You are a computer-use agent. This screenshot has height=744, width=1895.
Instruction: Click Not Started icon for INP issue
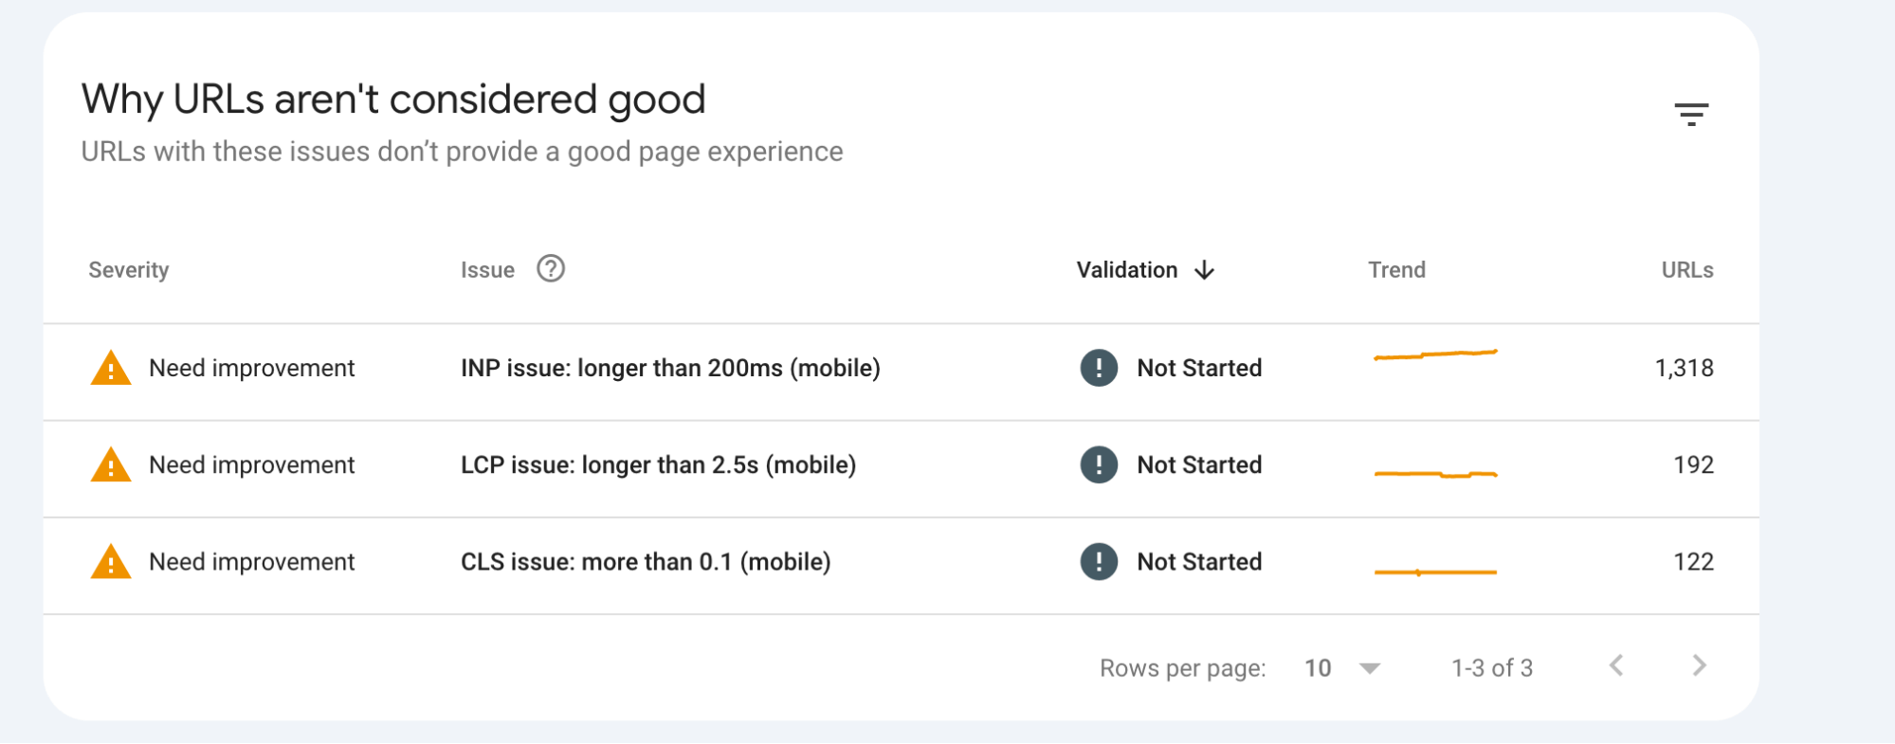[x=1099, y=368]
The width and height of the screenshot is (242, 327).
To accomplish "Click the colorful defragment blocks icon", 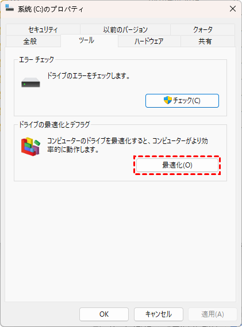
####################
*What is expected:*
Which lines of the data contain the string "width"? Copy each one.

*Answer below:*
You are a computer-use agent. This screenshot has height=744, width=1895.
The width and height of the screenshot is (242, 327).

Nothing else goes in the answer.